Every record is to be transcribed exactly as written.

BEGIN MATERIAL FOR THE TASK

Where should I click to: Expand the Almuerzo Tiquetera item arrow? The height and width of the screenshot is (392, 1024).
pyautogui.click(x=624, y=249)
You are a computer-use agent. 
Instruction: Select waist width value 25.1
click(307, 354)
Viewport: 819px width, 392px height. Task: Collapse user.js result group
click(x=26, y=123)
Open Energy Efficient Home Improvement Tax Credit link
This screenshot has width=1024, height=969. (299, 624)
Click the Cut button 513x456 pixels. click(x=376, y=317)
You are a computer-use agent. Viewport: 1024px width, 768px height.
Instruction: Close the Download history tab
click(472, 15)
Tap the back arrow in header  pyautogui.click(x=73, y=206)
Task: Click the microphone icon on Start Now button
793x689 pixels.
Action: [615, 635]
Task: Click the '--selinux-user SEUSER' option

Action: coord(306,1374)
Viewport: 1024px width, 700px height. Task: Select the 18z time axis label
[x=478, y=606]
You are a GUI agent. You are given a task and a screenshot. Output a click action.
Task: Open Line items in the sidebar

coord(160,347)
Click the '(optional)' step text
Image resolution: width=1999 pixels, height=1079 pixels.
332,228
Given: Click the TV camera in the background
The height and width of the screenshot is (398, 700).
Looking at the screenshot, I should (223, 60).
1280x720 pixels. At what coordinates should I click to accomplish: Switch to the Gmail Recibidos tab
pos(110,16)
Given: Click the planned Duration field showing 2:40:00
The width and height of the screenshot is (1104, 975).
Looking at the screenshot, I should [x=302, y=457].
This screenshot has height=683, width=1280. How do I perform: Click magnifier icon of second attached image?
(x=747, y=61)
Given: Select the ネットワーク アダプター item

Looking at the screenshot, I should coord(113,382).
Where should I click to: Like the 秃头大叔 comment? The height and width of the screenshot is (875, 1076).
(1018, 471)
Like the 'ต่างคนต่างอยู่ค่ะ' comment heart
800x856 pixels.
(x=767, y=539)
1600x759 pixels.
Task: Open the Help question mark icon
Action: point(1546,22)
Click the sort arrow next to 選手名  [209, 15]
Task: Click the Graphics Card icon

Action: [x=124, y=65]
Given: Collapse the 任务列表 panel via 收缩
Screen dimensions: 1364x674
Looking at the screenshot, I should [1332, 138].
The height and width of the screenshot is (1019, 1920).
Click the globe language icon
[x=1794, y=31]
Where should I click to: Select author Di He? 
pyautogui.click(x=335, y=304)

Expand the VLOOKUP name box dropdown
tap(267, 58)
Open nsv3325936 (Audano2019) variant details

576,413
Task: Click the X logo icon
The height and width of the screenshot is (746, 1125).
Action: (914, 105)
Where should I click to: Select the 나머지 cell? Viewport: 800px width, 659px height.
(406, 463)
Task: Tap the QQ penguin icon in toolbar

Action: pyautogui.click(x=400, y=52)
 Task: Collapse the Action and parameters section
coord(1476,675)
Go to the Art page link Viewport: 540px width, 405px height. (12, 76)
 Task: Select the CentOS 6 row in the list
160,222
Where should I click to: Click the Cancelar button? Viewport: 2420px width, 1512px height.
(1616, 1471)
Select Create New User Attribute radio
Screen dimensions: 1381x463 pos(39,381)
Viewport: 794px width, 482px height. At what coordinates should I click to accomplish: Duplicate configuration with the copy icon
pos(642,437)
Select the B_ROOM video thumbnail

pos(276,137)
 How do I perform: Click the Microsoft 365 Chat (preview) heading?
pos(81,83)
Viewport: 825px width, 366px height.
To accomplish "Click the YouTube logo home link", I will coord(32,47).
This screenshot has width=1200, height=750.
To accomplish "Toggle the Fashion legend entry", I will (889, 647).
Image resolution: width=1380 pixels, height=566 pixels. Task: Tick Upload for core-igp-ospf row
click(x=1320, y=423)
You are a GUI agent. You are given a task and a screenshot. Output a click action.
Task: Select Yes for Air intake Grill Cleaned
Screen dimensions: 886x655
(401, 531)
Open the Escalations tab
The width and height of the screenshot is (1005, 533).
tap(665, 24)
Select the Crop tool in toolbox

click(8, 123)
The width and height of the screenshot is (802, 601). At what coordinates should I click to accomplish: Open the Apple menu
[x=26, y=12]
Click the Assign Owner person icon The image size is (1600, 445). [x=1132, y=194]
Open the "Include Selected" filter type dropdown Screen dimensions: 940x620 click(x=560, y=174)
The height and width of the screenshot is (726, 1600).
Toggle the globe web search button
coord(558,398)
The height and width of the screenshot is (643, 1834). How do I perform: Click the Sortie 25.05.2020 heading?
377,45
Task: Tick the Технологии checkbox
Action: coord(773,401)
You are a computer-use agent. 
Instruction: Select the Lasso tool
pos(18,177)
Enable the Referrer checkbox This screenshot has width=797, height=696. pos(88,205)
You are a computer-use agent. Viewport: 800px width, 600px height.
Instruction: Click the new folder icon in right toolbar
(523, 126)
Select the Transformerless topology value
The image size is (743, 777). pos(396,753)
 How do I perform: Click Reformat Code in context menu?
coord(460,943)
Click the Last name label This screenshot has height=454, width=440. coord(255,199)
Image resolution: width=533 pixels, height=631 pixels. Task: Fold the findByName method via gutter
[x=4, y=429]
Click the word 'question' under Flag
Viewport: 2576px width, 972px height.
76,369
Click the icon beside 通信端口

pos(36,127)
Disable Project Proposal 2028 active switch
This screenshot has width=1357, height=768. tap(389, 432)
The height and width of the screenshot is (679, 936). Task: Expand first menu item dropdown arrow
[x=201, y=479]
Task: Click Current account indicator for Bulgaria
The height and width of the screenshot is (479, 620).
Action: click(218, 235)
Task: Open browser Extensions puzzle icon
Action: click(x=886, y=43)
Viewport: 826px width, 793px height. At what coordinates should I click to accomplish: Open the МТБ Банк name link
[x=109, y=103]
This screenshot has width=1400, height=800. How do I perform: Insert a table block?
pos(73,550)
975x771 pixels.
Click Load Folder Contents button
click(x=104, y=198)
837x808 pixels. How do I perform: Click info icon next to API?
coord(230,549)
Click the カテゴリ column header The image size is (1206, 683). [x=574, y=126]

END MATERIAL FOR THE TASK

## [ANSWER TO THIS EXERCISE]
Where should I click to: Expand the Almuerzo Tiquetera item arrow? The height and width of the screenshot is (392, 1024).
pyautogui.click(x=624, y=249)
You are a computer-use agent. 
Instruction: Select waist width value 25.1
click(307, 354)
Viewport: 819px width, 392px height. Task: Collapse user.js result group
click(x=26, y=123)
Open Energy Efficient Home Improvement Tax Credit link
This screenshot has width=1024, height=969. (299, 624)
Click the Cut button 513x456 pixels. click(x=376, y=317)
You are a computer-use agent. Viewport: 1024px width, 768px height.
Instruction: Close the Download history tab
click(472, 15)
Tap the back arrow in header  pyautogui.click(x=73, y=206)
Task: Click the microphone icon on Start Now button
793x689 pixels.
Action: [615, 635]
Task: Click the '--selinux-user SEUSER' option

Action: coord(306,1374)
Viewport: 1024px width, 700px height. Task: Select the 18z time axis label
[x=478, y=606]
You are a GUI agent. You are given a task and a screenshot. Output a click action.
Task: Open Line items in the sidebar

coord(160,347)
Click the '(optional)' step text
Image resolution: width=1999 pixels, height=1079 pixels.
332,228
Given: Click the TV camera in the background
The height and width of the screenshot is (398, 700).
Looking at the screenshot, I should (223, 60).
1280x720 pixels. At what coordinates should I click to accomplish: Switch to the Gmail Recibidos tab
pos(110,16)
Given: Click the planned Duration field showing 2:40:00
The width and height of the screenshot is (1104, 975).
Looking at the screenshot, I should [x=302, y=457].
This screenshot has height=683, width=1280. How do I perform: Click magnifier icon of second attached image?
(x=747, y=61)
Given: Select the ネットワーク アダプター item

Looking at the screenshot, I should coord(113,382).
Where should I click to: Like the 秃头大叔 comment? The height and width of the screenshot is (875, 1076).
(1018, 471)
Like the 'ต่างคนต่างอยู่ค่ะ' comment heart
800x856 pixels.
(x=767, y=539)
1600x759 pixels.
Task: Open the Help question mark icon
Action: point(1546,22)
Click the sort arrow next to 選手名  [209, 15]
Task: Click the Graphics Card icon

Action: [x=124, y=65]
Given: Collapse the 任务列表 panel via 收缩
Screen dimensions: 1364x674
Looking at the screenshot, I should [1332, 138].
The height and width of the screenshot is (1019, 1920).
Click the globe language icon
[x=1794, y=31]
Where should I click to: Select author Di He? 
pyautogui.click(x=335, y=304)

Expand the VLOOKUP name box dropdown
tap(267, 58)
Open nsv3325936 (Audano2019) variant details

576,413
Task: Click the X logo icon
The height and width of the screenshot is (746, 1125).
Action: (914, 105)
Where should I click to: Select the 나머지 cell? Viewport: 800px width, 659px height.
(406, 463)
Task: Tap the QQ penguin icon in toolbar

Action: pyautogui.click(x=400, y=52)
 Task: Collapse the Action and parameters section
coord(1476,675)
Go to the Art page link Viewport: 540px width, 405px height. (12, 76)
 Task: Select the CentOS 6 row in the list
160,222
Where should I click to: Click the Cancelar button? Viewport: 2420px width, 1512px height.
(1616, 1471)
Select Create New User Attribute radio
Screen dimensions: 1381x463 pos(39,381)
Viewport: 794px width, 482px height. At what coordinates should I click to accomplish: Duplicate configuration with the copy icon
pos(642,437)
Select the B_ROOM video thumbnail

pos(276,137)
 How do I perform: Click the Microsoft 365 Chat (preview) heading?
pos(81,83)
Viewport: 825px width, 366px height.
To accomplish "Click the YouTube logo home link", I will coord(32,47).
This screenshot has width=1200, height=750.
To accomplish "Toggle the Fashion legend entry", I will (889, 647).
Image resolution: width=1380 pixels, height=566 pixels. Task: Tick Upload for core-igp-ospf row
click(x=1320, y=423)
You are a GUI agent. You are given a task and a screenshot. Output a click action.
Task: Select Yes for Air intake Grill Cleaned
Screen dimensions: 886x655
(401, 531)
Open the Escalations tab
The width and height of the screenshot is (1005, 533).
tap(665, 24)
Select the Crop tool in toolbox

click(8, 123)
The width and height of the screenshot is (802, 601). At what coordinates should I click to accomplish: Open the Apple menu
[x=26, y=12]
Click the Assign Owner person icon The image size is (1600, 445). [x=1132, y=194]
Open the "Include Selected" filter type dropdown Screen dimensions: 940x620 click(x=560, y=174)
The height and width of the screenshot is (726, 1600).
Toggle the globe web search button
coord(558,398)
The height and width of the screenshot is (643, 1834). How do I perform: Click the Sortie 25.05.2020 heading?
377,45
Task: Tick the Технологии checkbox
Action: coord(773,401)
You are a computer-use agent. 
Instruction: Select the Lasso tool
pos(18,177)
Enable the Referrer checkbox This screenshot has width=797, height=696. pos(88,205)
You are a computer-use agent. Viewport: 800px width, 600px height.
Instruction: Click the new folder icon in right toolbar
(523, 126)
Select the Transformerless topology value
The image size is (743, 777). pos(396,753)
 How do I perform: Click Reformat Code in context menu?
coord(460,943)
Click the Last name label This screenshot has height=454, width=440. coord(255,199)
Image resolution: width=533 pixels, height=631 pixels. Task: Fold the findByName method via gutter
[x=4, y=429]
Click the word 'question' under Flag
Viewport: 2576px width, 972px height.
76,369
Click the icon beside 通信端口

pos(36,127)
Disable Project Proposal 2028 active switch
This screenshot has width=1357, height=768. tap(389, 432)
The height and width of the screenshot is (679, 936). Task: Expand first menu item dropdown arrow
[x=201, y=479]
Task: Click Current account indicator for Bulgaria
The height and width of the screenshot is (479, 620).
Action: click(218, 235)
Task: Open browser Extensions puzzle icon
Action: click(x=886, y=43)
Viewport: 826px width, 793px height. At what coordinates should I click to accomplish: Open the МТБ Банк name link
[x=109, y=103]
This screenshot has width=1400, height=800. How do I perform: Insert a table block?
pos(73,550)
975x771 pixels.
Click Load Folder Contents button
click(x=104, y=198)
837x808 pixels. How do I perform: Click info icon next to API?
coord(230,549)
Click the カテゴリ column header The image size is (1206, 683). [x=574, y=126]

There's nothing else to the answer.